Nidal Malik Hasan’s actions are more appropriately compared to those of US Army Sgt. Hasan Akbar, who threw a grenade into a tent at Camp Pennsylvania, Kuwait, in April 2003, killing two US officers and wounding 14 others. Akbar, sentenced to death by a military court, committed the murders “because he believed the US military would kill Muslim civilians” during the invasion of Iraq. Akbar committed a terrorist act. Like Akbar, Hasan apparently preferred killing American soldiers to helping Americans kill Muslims at war with the United States.

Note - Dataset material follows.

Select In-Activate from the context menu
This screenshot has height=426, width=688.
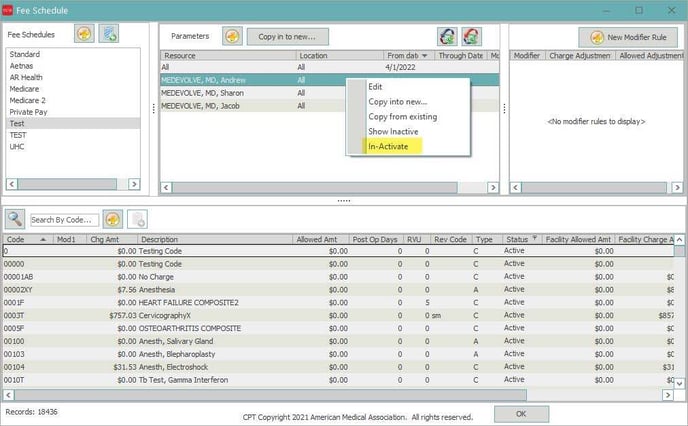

As of this writing, Hasan reportedly is awake and able to talk at Brook Army Medical Center in San Antonio, Texas. We should all hope that he recovers sufficiently to stand trial in a military court where he should be charged with murder and terrorism. Hasan and his attorneys can plead insanity if they choose, and the jury can sort it all out. In the meantime, as Senator Joe Lieberman (I. CT), Chairman of the Senate Homeland Security Committee, suggested on Fox News Sunday, the US Army should conduct a separate investigation to determine why they missed the warning signs on Hasan and, along with the Department of Defense and the other military services, establish a policy of zero tolerance for those who sympathize with Islamist Jihadists.